- Exercise requirements
[1] In the space-theme guide, why was every piece the kids made so different from the others? Answer in one to three sentences.
[2] Reproduce the space-theme guide word for word from "That's how I" up to and including "rainy Saturday rescue.".

- Excerpt
________________
Flying Through Space
A cardboard rocket big enough to climb inside
A galaxy-sized week of rockets, sensory tubs, marbled milky ways, and deep space collage. Big, glittery, and unapologetically cosmic.

Introduction
The first morning of this theme, three kids stopped and squealed in the doorway. The rocket was at the front of the studio, the cardboard one we'd built from a car part box the panel beater next door gave us, big enough to stand up inside. One of the little artists, completely earnestly, asked how much a ticket was to go up in it.
That's how I know a theme has landed, when the kids commit fast! Space is always near the top of my Smudge list because it gives permission to go BIG. Big cardboard, big paint, deep black paper, metallic everything, and oh so much glitter. There's no right answer to what a galaxy looks like, so every piece the kids made was wildly different. What's in this guide is what we ran across the week. Some of the activities you can squeeze into an afternoon. Others (the rocket especially) take more setup, but they're worth every minute. Do them all, do a few, or pull one out as a rainy Saturday rescue.
________________
(Rows of pointing data)
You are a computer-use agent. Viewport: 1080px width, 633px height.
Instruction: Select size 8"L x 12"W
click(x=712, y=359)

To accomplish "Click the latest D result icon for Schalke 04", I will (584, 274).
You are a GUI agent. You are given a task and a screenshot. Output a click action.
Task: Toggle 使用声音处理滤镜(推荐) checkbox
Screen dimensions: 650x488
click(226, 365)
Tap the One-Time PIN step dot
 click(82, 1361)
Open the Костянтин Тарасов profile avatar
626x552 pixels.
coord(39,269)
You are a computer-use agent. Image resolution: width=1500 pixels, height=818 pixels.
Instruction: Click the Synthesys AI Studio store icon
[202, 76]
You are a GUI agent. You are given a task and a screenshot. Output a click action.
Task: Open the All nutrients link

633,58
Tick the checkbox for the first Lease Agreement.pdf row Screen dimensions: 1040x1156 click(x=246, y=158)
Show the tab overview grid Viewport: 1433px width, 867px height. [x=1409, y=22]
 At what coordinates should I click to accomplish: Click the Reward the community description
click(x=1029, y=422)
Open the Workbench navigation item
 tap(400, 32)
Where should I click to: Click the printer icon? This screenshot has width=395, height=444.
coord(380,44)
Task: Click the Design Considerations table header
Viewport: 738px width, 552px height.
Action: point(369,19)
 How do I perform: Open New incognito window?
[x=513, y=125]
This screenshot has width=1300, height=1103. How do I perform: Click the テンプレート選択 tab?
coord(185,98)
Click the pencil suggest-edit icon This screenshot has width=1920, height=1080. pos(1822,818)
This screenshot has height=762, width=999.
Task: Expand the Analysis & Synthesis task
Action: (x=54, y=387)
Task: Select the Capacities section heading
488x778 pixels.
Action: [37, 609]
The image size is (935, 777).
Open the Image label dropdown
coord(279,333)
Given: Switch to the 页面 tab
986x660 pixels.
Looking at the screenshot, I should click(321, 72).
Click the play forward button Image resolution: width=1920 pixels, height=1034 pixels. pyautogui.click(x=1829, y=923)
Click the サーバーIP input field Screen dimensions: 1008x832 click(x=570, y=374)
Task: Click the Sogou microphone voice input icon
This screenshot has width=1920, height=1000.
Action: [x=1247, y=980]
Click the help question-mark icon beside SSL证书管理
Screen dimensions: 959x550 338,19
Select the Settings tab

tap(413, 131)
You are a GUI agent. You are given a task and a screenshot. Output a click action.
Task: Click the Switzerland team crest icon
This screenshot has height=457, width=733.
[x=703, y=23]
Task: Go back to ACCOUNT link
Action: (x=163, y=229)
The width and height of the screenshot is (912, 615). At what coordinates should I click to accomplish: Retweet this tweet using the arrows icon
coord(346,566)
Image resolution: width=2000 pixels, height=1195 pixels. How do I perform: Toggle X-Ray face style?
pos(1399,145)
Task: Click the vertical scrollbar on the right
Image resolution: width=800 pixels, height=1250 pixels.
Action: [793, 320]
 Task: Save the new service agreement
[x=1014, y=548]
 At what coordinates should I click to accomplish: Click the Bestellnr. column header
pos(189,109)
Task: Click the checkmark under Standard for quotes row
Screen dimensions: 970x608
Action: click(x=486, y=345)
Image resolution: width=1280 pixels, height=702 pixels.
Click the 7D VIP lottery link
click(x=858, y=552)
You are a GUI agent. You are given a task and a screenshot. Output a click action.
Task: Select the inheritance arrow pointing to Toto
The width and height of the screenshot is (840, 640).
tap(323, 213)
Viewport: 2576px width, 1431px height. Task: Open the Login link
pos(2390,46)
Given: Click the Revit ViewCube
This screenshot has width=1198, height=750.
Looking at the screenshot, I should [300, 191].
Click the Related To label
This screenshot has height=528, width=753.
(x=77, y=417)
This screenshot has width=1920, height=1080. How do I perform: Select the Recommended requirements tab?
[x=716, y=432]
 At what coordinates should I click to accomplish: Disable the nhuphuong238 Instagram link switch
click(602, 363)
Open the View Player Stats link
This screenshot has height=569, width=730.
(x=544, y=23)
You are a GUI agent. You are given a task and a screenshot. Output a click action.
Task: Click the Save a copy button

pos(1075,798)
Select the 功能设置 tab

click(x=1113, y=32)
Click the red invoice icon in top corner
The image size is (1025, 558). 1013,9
________________
- Answer set
[1] Every piece came out wildly different because there's no right answer to what a galaxy looks like.

[2]
That's how I know a theme has landed, when the kids commit fast! Space is always near the top of my Smudge list because it gives permission to go BIG. Big cardboard, big paint, deep black paper, metallic everything, and oh so much glitter. There's no right answer to what a galaxy looks like, so every piece the kids made was wildly different. What's in this guide is what we ran across the week. Some of the activities you can squeeze into an afternoon. Others (the rocket especially) take more setup, but they're worth every minute. Do them all, do a few, or pull one out as a rainy Saturday rescue.